Tabor College President Jules Glanzer faced a bit of a dilemma. A nationwide search for a new athletic director came up empty. He resolved it by turning to familiar faces and expanding the leadership role of the athletic department.
As far as the failed search goes, it turns out that finding someone with the desired skill set wasn’t as easy as Tabor leadership must have thought. Either that or the school was victimized by bad timing.
Here’s what we know. Rusty Allen is the new vice president for athletics. And, unless there’s a change in plans, it sounds like Karol Hunt will be named half-time athletic director and Dave Kroeker will be a part-time associate athletic director. That’s a substantial increase in athletic administration.
It will be interesting to see the reaction on campus.
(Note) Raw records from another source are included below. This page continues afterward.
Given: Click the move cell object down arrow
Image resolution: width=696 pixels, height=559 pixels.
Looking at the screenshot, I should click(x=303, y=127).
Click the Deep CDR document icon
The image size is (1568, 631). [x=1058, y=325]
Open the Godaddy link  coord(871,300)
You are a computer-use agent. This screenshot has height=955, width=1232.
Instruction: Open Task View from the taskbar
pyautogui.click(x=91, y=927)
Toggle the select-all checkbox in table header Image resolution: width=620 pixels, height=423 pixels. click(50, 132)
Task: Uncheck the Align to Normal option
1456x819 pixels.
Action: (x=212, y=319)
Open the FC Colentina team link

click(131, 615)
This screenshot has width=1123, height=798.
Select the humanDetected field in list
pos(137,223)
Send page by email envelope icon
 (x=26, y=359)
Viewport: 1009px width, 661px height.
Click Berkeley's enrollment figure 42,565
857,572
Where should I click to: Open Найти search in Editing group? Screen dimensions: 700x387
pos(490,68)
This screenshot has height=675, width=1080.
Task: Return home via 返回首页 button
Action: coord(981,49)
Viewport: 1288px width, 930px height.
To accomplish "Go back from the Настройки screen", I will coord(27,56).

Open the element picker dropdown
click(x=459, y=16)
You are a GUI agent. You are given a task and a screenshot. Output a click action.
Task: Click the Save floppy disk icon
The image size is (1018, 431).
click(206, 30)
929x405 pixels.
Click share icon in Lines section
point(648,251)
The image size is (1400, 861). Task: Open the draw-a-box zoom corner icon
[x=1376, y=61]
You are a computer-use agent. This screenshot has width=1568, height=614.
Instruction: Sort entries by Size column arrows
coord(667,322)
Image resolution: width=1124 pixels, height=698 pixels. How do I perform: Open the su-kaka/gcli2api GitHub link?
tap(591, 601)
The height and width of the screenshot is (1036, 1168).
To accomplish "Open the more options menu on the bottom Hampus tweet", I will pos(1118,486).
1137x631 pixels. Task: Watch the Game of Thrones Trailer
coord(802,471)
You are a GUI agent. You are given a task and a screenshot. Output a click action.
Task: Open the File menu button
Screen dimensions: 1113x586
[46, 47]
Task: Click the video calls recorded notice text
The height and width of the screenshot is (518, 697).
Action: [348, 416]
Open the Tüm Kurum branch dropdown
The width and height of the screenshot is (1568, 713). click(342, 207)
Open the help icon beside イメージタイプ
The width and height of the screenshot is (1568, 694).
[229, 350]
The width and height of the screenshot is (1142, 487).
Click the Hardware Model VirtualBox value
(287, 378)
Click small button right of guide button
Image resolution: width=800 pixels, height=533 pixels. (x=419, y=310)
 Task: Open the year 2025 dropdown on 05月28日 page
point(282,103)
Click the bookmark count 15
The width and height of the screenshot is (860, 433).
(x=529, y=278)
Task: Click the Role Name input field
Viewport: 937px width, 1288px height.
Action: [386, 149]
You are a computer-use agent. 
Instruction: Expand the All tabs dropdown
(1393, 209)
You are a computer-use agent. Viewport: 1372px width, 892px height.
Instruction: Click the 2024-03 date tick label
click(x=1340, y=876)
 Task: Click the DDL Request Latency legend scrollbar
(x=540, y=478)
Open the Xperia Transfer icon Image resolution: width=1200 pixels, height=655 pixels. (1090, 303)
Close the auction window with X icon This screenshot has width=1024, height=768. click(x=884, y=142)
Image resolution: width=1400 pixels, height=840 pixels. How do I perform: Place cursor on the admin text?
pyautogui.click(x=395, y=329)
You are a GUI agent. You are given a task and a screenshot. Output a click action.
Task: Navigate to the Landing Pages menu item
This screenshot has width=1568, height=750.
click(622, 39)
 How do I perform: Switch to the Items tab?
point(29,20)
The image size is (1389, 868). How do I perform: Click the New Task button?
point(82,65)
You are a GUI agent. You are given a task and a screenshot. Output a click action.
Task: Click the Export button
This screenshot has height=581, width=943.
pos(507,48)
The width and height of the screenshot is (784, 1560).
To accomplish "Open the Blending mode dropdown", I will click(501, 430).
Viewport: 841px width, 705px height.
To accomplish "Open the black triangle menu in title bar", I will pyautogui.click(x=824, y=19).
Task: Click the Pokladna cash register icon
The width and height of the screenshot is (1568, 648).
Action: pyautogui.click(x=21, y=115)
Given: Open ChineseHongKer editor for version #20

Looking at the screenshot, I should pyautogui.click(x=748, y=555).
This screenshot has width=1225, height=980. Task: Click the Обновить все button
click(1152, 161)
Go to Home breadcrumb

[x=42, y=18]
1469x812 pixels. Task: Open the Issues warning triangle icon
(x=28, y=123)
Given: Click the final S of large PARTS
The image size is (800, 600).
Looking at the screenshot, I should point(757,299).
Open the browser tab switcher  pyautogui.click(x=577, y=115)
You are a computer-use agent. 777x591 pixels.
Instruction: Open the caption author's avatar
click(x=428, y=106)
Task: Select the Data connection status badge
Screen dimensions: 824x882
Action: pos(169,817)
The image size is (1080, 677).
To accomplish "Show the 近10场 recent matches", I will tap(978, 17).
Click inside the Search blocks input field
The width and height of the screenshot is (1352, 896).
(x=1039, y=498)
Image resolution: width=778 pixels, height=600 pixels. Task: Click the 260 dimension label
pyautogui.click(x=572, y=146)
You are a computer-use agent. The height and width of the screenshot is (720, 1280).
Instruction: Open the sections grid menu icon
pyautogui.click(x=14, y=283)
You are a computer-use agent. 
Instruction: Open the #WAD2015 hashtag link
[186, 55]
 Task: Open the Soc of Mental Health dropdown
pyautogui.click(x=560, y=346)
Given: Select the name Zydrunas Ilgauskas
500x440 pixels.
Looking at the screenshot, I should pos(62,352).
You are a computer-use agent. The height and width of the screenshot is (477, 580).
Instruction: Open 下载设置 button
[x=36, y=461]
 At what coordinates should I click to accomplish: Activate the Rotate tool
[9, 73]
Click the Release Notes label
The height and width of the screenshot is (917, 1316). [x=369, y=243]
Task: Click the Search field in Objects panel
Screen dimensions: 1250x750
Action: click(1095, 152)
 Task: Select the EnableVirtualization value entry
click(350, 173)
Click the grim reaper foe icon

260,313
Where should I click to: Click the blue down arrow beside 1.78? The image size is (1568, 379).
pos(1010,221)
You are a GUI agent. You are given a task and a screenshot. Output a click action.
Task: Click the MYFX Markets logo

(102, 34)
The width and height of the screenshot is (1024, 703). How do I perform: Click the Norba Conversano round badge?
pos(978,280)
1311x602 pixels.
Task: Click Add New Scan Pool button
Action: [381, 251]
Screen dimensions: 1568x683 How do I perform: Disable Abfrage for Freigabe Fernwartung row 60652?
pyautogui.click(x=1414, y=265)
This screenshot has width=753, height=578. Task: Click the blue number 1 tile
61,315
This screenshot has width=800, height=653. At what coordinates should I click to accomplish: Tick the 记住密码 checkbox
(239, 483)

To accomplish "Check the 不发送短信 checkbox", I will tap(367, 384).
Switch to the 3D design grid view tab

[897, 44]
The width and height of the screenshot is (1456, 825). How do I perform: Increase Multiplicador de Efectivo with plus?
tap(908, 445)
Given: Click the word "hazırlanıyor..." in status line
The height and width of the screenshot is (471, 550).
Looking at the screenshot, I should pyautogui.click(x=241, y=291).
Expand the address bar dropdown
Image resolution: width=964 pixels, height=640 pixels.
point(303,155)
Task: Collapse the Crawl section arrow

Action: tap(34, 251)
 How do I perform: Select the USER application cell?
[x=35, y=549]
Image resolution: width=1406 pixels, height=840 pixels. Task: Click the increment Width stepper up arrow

There’s probably a very real need to increase support for athletics at Tabor, because it likely ranks at or near the bottom of the KCAC in terms of money spent. But with salaries staying mostly flat the past few years, an already underpaid faculty and staff may question what appears to be additional layers of administration.
On the surface it appears the failed athletic director search led to Tabor’s next best option—look internally. Fortunately for Glanzer, there are some quality people already in place at Tabor.
Once Rusty Allen was pegged as the person to take the reins of the athletic department, Glanzer had little choice but to elevate the position to one of vice president, because it’s doubtful that Allen, already a vice president, would have accepted a demotion.
Hiring Rusty Allen wouldn’t have even been an option if Brubacher, as athletic director, hadn’t hired Rusty Allen as head women’s basketball coach in 2001. In the time that Allen has been at Tabor, he has been very successful and bleeds Tabor blue and gold as much as anyone.
Not that it matters much now, but I wonder how things might have been different if the search for a new athletic director had been successful. Would there have been additional appointments? If not, why increase the staff size of the athletic department now?
Only time will tell if the new structure benefits the college. When enrollment rises and falls, it’s often because of the numbers on the football team. The other sports require far fewer student-athletes. With more than 60 percent of the student body participating in athletics, the health of the overall athletic program is important to the school’s enrollment.
It will always be a challenge to find coaching stability because of the pay scale and the sheer number of athletic teams that Tabor fields. Even with the increase in athletic administration, Tabor will be hard pressed to match the success it had a few short years ago when fielding conference championship teams in volleyball, men’s and women’s basketball and football.
At the very least, one hopes Tabor will be able to field competitive teams in all sports, and be among the best in the conference in some of them.